Tiznada de negro carbón o blanca de tiza si te mandaban sacudir el borrador de la pizarra. Manchada de tierra por ir a plantar pinos, o de la yerba verde —y qué mal se iban esas— a la vuelta del Llano, el jueves Lardero, a donde habíamos ido con pan y longaniza, de la misma medida ésta que tu dedo corazón. La ropa sucia y las rodillas «esconchadas», de jugar en el patio: Burro, balón prisionero, la comba, la goma, las tabas, las chapas y las canicas. Juegos de chicas y de chicos, pocas veces mezclados, la maestra y el maestro atentos y vigilantes al cumplimiento de las normas. Había que hacer el Viacrucis en Semana Santa y llevar flores a María en mayo.

Las niñas más pequeñas en un aula, las mayores (y las más listas, las que iban adelantando), en otra. Los chicos, ya lo hemos dicho, aparte. La lección, de carrerilla. Y, si no, castigada  de rodillas al rincón, con los brazos en cruz, un libro —gordo— en cada mano. La letra, con sangre entra. O, con suerte, recitada, como las tablas de multiplicar y la lista de los reyes godos. El catecismo, de memoria, y bien sabido. Al acabar las clases, por la tarde, la labor o el repaso, con los últimos rescoldos de carbón en la estufa, no fueran a salirnos sabañones.

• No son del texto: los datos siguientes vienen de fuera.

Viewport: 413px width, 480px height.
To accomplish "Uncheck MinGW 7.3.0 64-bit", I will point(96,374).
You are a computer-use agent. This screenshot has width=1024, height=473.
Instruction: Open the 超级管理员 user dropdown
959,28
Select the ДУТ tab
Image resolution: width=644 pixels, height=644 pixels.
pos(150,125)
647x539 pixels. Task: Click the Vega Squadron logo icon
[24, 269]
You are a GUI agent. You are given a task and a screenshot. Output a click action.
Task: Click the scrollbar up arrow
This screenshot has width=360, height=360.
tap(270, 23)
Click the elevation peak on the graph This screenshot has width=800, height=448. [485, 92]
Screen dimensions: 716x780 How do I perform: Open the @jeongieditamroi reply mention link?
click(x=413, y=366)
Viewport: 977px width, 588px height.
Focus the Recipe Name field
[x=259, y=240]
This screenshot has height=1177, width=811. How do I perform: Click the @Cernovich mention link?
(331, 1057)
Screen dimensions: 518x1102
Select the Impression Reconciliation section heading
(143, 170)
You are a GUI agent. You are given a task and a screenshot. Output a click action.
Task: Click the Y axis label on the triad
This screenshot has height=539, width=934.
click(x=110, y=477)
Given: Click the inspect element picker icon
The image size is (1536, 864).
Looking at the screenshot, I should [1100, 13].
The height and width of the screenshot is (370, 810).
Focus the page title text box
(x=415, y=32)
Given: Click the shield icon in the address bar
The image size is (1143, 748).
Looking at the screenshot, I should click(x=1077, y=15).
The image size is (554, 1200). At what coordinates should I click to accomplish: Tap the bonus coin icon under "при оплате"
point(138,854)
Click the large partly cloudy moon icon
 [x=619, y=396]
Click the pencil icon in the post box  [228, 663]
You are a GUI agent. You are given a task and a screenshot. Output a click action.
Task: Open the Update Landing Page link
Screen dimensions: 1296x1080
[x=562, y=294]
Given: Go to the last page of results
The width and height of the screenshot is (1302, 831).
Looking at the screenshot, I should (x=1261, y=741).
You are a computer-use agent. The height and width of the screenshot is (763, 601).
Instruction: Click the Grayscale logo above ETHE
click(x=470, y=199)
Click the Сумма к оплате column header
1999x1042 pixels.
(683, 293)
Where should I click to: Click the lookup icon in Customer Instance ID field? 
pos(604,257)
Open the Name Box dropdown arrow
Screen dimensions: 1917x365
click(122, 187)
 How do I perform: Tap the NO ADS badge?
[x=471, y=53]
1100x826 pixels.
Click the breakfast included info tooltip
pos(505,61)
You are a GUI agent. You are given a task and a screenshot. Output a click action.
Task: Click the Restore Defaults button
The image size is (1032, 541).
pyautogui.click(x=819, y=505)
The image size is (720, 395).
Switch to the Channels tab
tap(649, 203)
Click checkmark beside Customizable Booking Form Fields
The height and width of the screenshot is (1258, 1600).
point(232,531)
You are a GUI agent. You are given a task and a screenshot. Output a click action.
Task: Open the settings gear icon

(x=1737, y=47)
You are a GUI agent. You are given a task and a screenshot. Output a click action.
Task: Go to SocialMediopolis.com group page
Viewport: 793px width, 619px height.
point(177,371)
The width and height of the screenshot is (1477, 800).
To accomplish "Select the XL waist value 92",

Y aún así, qué bien cuando empezaba la escuela después del verano, las trenzas apretadas, cuadernos a estrenar (y libros casi siempre heredados), plumier nuevo (o el del año pasado), la caja de pinturas Alpino y la goma Milán, verde o roja, y ese olor a lejía de la tarima recién fregada el primer día de clase. Ese olor a escuela y a aquella irrepetible, inolvidable niñez nuestra.